In [None]:
! pip install --quiet spacy
! python -m spacy download en_core_web_lg

In [1]:
import pandas as pd
pd.set_option('max_colwidth', 80)

In [None]:
rus = pd.read_csv('trolls/russia_201901_1_tweets_csv_hashed.csv')
rus['tweet_time'] = rus.tweet_time.map(lambda d: pd.Timestamp(d))

In [140]:
from datetime import datetime

def _split(df, year):
    s = datetime(year=2000, month=7, day=1)
    df = df[(df['tweet_time'] > s.replace(year=year)) & 
            (df['tweet_time'] < s.replace(year=year, month=11))]
    return df.sample(750)

def split_and_label(df, splits):
    splits = [_split(df, year).assign(label = label) for year,label in splits]
    return pd.concat(splits)

In [150]:
df = split_and_label(rus, [(2016, 'y2016'), (2017, 'y2017'), (2018, 'y2018')])
X,y = df.tweet_text, df.label

In [167]:
pd.DataFrame({'tweet': X, 'label': y}).to_csv('tweets.csv')

In [161]:
from re import sub, split
from sklearn.decomposition import TruncatedSVD
from sklearn.manifold import TSNE, MDS
import seaborn as sns

def plot_embedding(V, y):
    """ Visualizes a vocabulary embedding via TSNE """
    V = TruncatedSVD(50).fit_transform(V)
    d = TSNE(metric='cosine').fit_transform(V)
    d = pd.DataFrame(d).assign(label = y.reset_index(drop=True))
    return sns.scatterplot(x = 0, y = 1, hue = 'label', data = d), d


def clean_twitter(s):
    """ Cleans Twitter specific issues
    
    Should probably clean out mentions, URLs, and RT's.
    """

    # TODO: Use regular expressions to remove unwanted
    # text and clean up our tweets to be more usable!

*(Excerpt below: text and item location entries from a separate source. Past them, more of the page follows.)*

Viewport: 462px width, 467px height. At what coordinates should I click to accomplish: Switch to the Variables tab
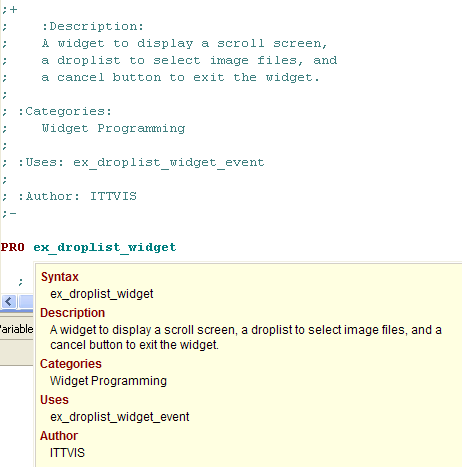pyautogui.click(x=16, y=329)
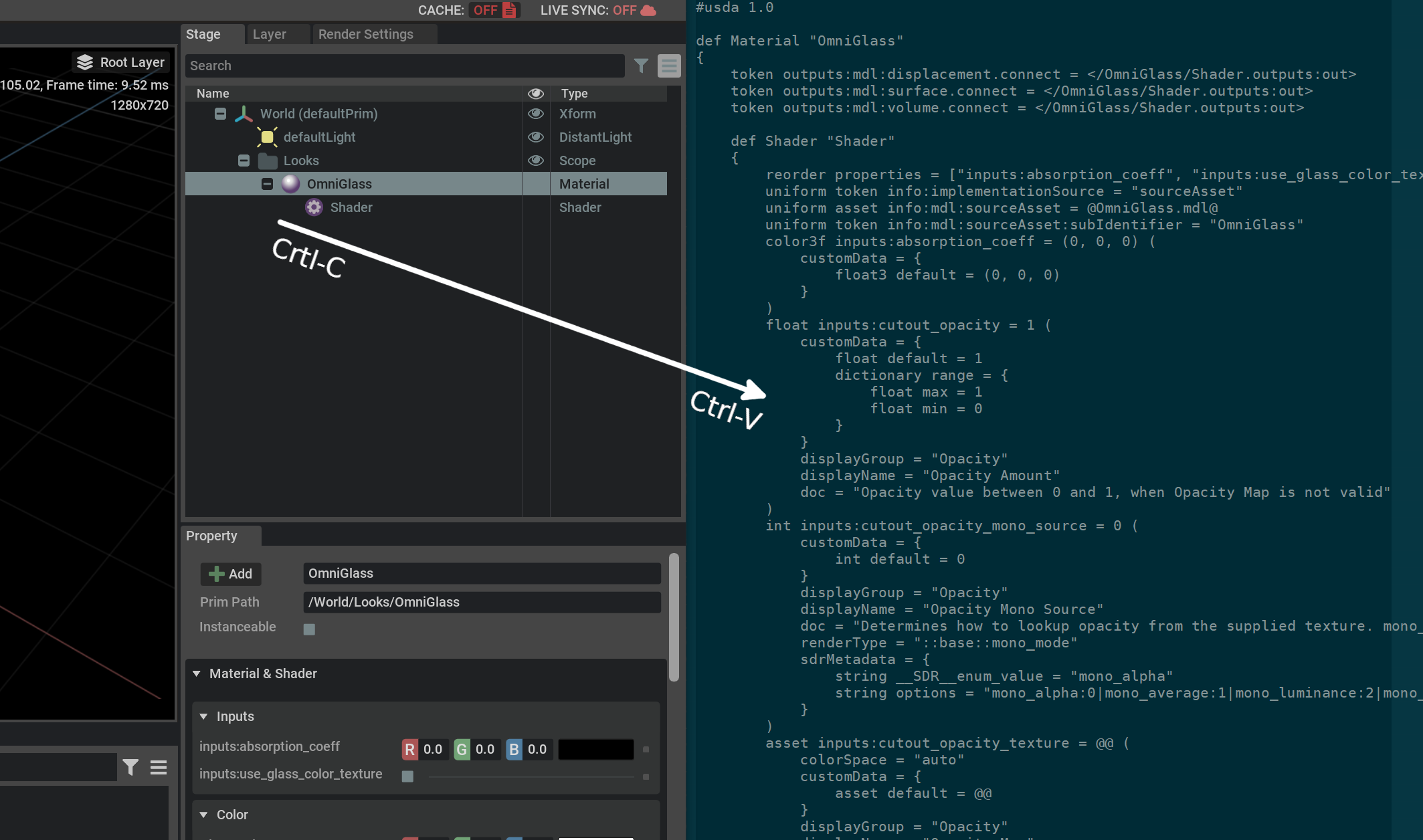Screen dimensions: 1423x840
Task: Tick the inputs:use_glass_color_texture checkbox
Action: [x=407, y=776]
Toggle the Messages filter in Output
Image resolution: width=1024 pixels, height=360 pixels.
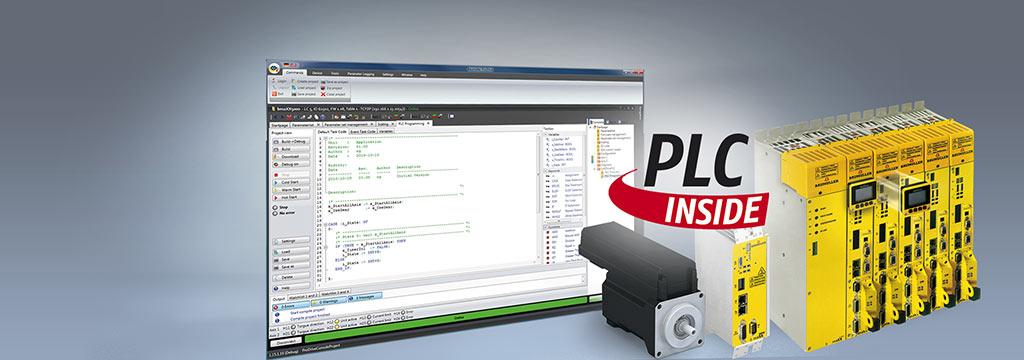click(x=364, y=297)
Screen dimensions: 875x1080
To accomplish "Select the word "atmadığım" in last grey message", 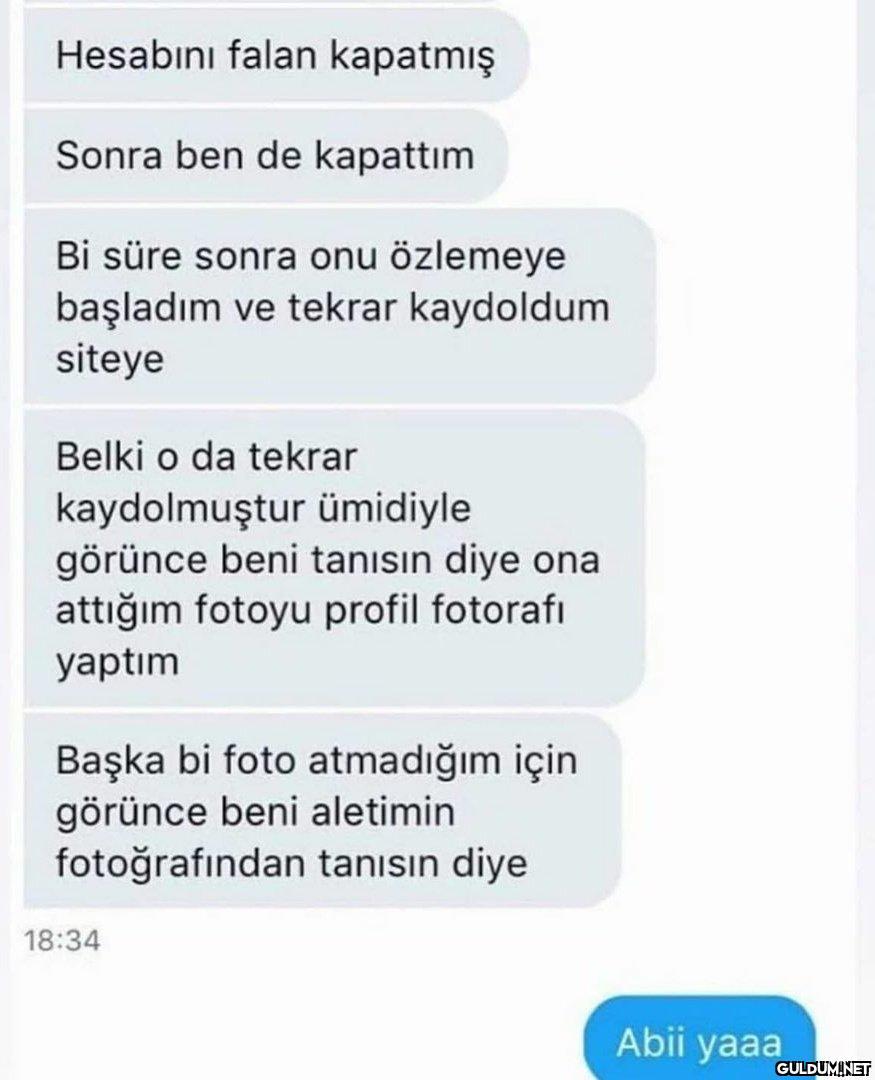I will tap(405, 761).
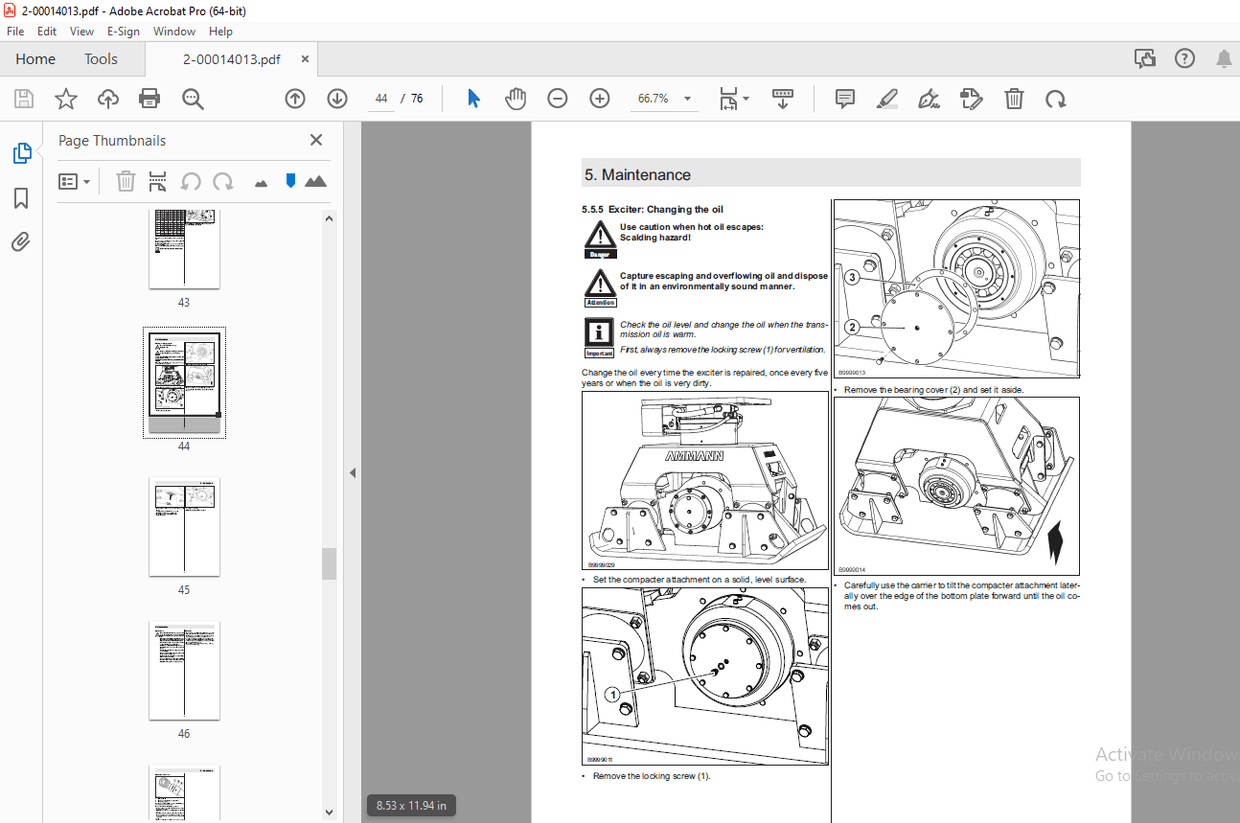Select the Highlight text tool
The height and width of the screenshot is (823, 1240).
coord(887,98)
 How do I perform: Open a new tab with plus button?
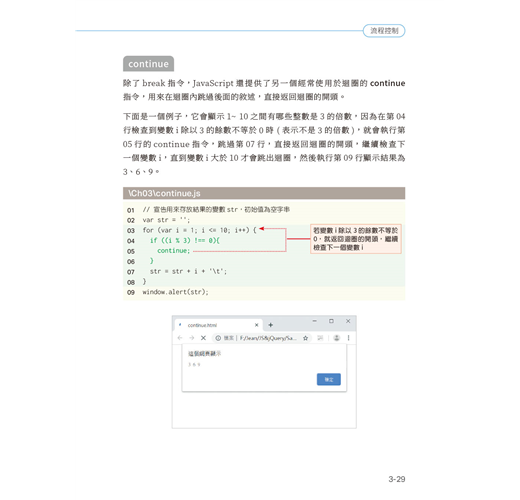click(271, 325)
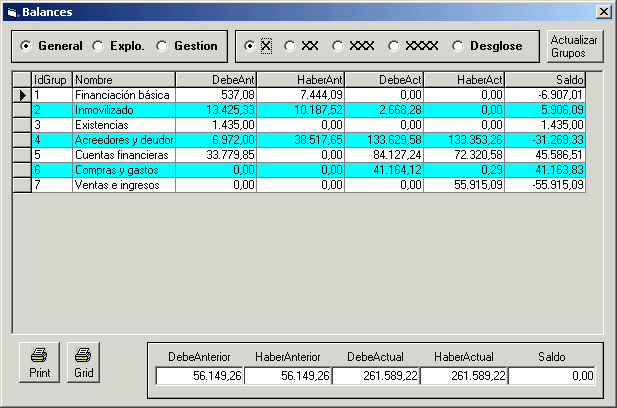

    # BONUS: Try using the library "spacy" to 
    # do further processing, such as lemmatizing
    # or replacing Named Entities with constants (i.e. "[NAMED]")
    # or adding the part of speech or dependency code to the word 

    s = s.strip().lower()
    return s

In [143]:
from sklearn.feature_extraction.text import TfidfVectorizer, CountVectorizer

In [None]:
# Let's visualize our data by using nothing but the Sklearn default
# cleaning and tokenizing

vectorizer = CountVectorizer()
V = vectorizer.fit_transform(X)
ax, d = plot_embedding(V, y)

In [None]:
# Now let's see what our cleaning has done

vectorizer = CountVectorizer(preprocessor = clean_twitter)
V = vectorizer.fit_transform(X)
ax, d = plot_embedding(V, y)

In [None]:
# Now try with TF-IDF vectorizer, and add implicit stopwords!
# Can you get things to separate in the space in a better way?